All that is wanted is the exact lines from the one with "You are a computer-use" through the last line of the entries, with both ends kept and every picture left out.

## Pixel coordinate grounding data
# # #
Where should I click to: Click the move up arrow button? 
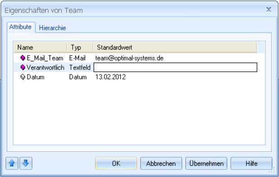[x=12, y=163]
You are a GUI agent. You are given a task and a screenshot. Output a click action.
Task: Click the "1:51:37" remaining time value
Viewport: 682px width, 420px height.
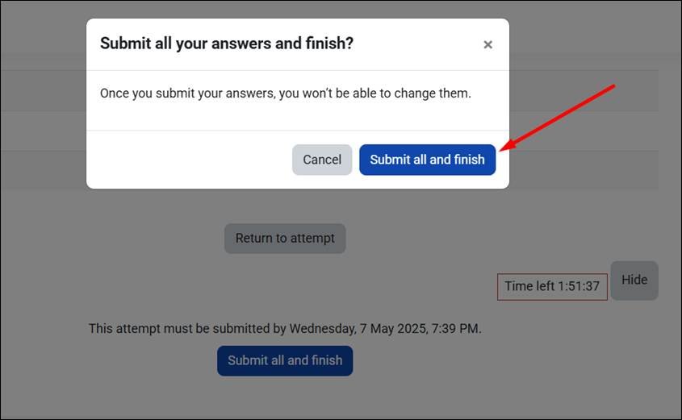tap(579, 286)
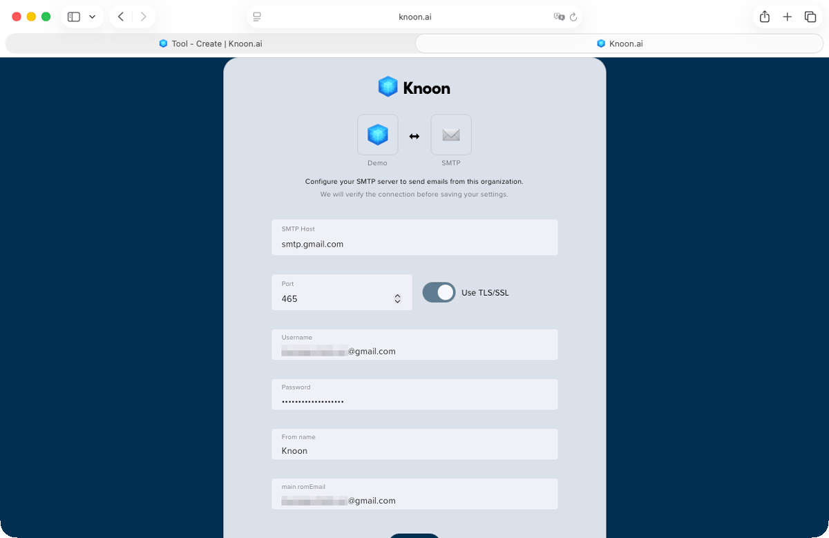Edit the From name field
The width and height of the screenshot is (829, 538).
[415, 444]
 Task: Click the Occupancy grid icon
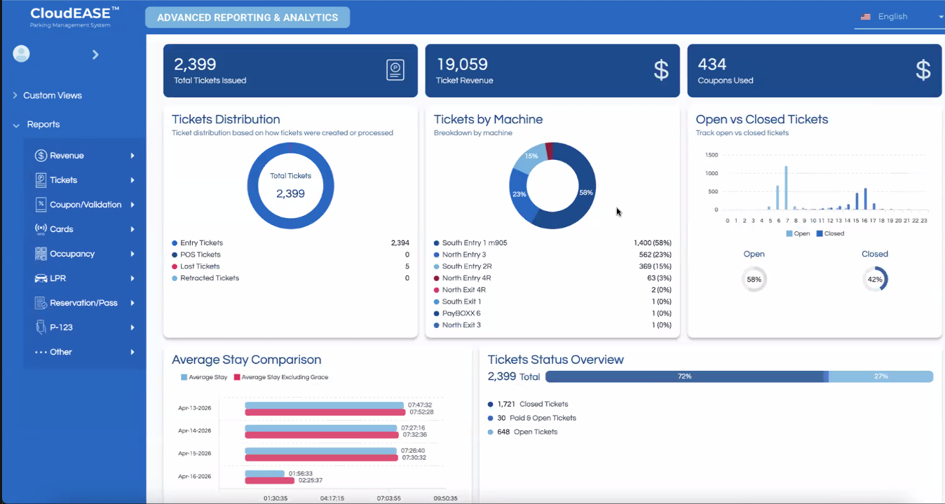tap(41, 254)
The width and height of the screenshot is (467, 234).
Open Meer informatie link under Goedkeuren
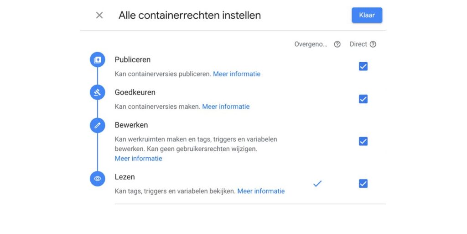(226, 106)
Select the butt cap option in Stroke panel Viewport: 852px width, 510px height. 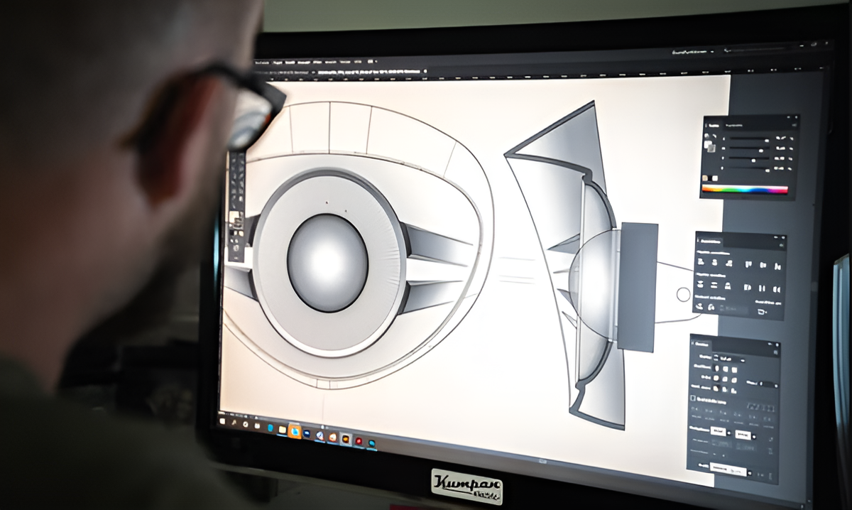(716, 369)
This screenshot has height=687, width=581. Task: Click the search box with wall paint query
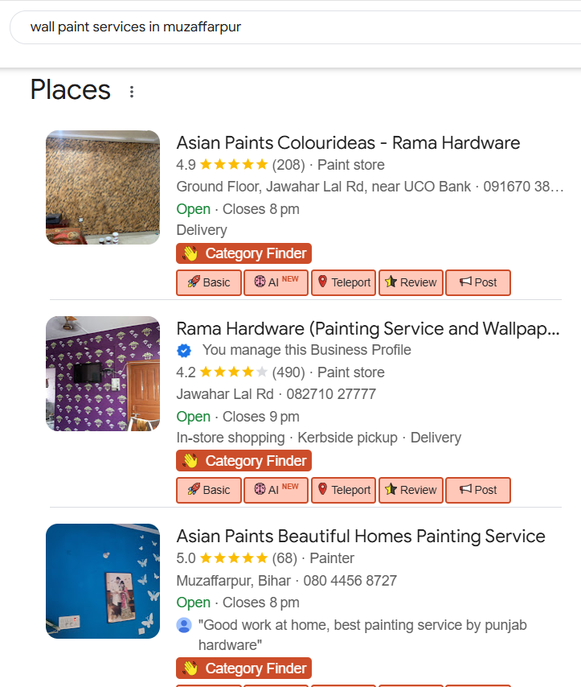tap(289, 27)
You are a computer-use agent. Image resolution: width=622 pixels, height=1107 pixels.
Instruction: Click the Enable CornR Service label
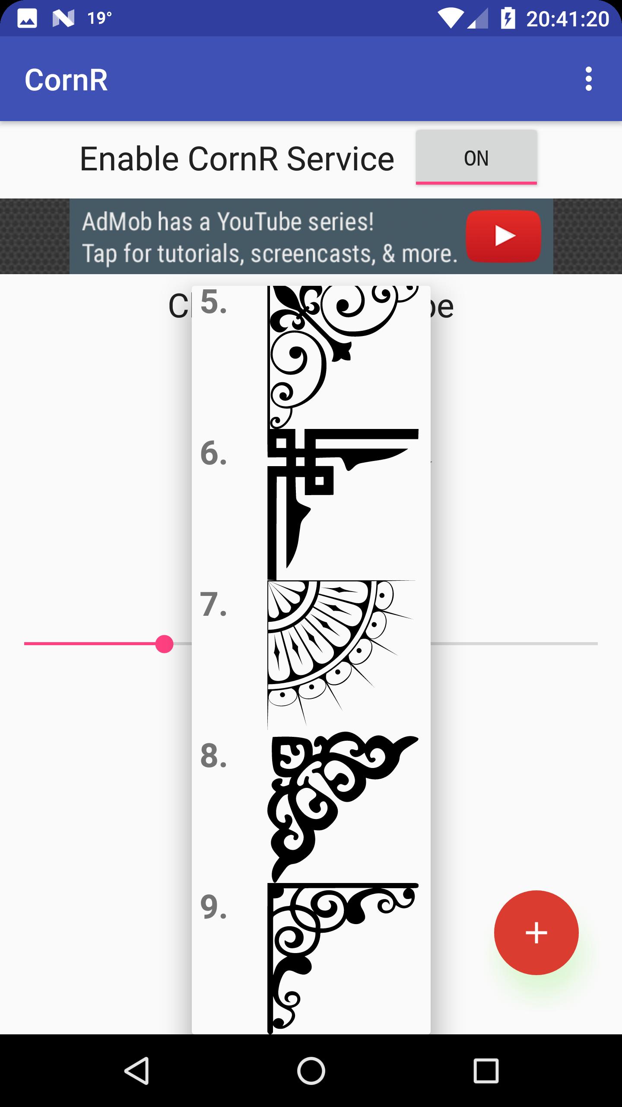tap(237, 159)
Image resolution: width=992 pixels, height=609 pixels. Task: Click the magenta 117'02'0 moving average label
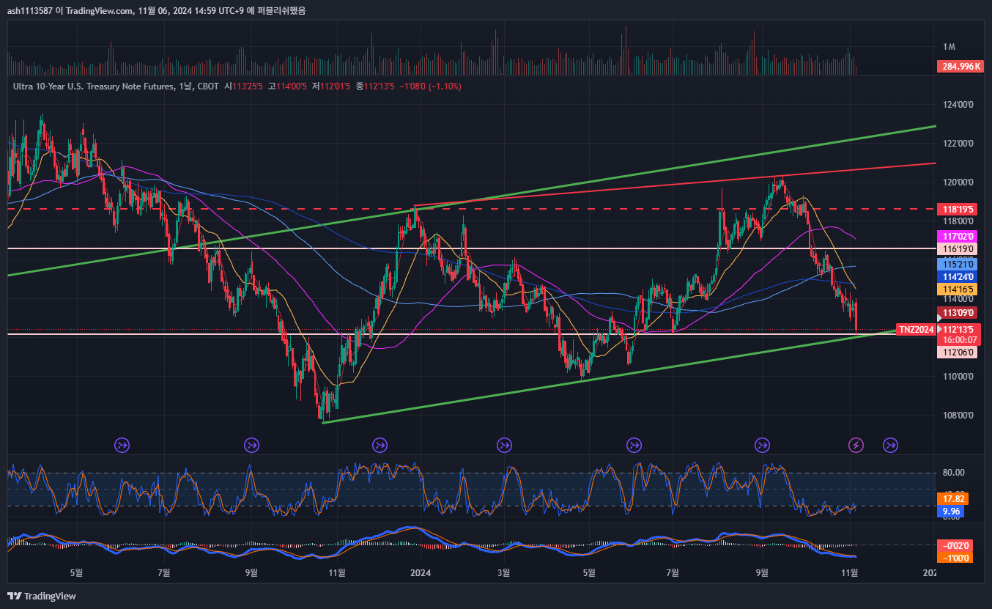(x=958, y=237)
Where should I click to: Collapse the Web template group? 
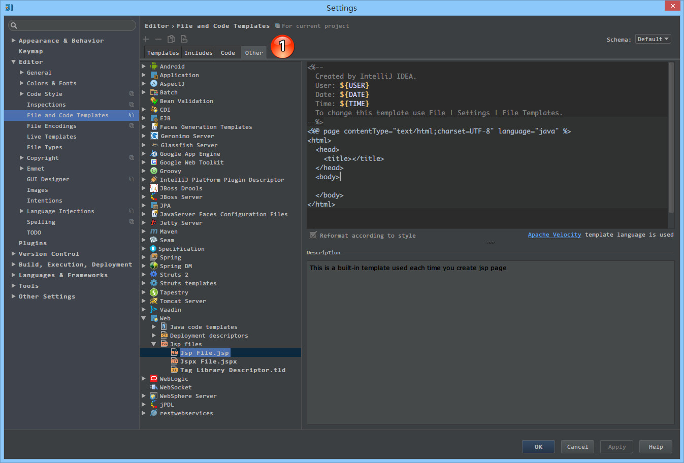(x=144, y=318)
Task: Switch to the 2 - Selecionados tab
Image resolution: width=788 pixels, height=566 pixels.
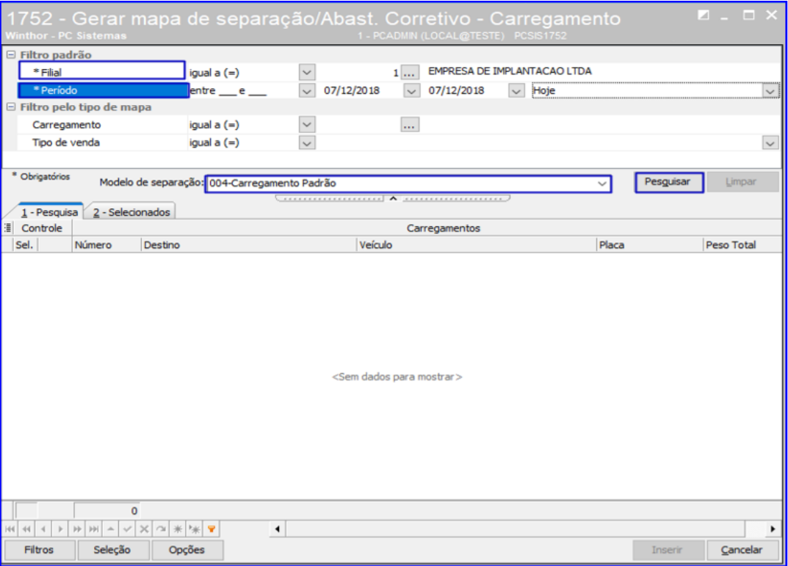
# # #
## SOLUTION TO THE PROBLEM
You are a computer-use agent. Image resolution: width=622 pixels, height=1107 pixels.
Instruction: Click the Enable CornR Service label
tap(237, 159)
Image resolution: width=992 pixels, height=609 pixels. Task: Click the magenta 117'02'0 moving average label
(x=958, y=237)
Where should I click to: Collapse the Web template group? 
(x=144, y=318)
Task: Switch to the 2 - Selecionados tab
Image resolution: width=788 pixels, height=566 pixels.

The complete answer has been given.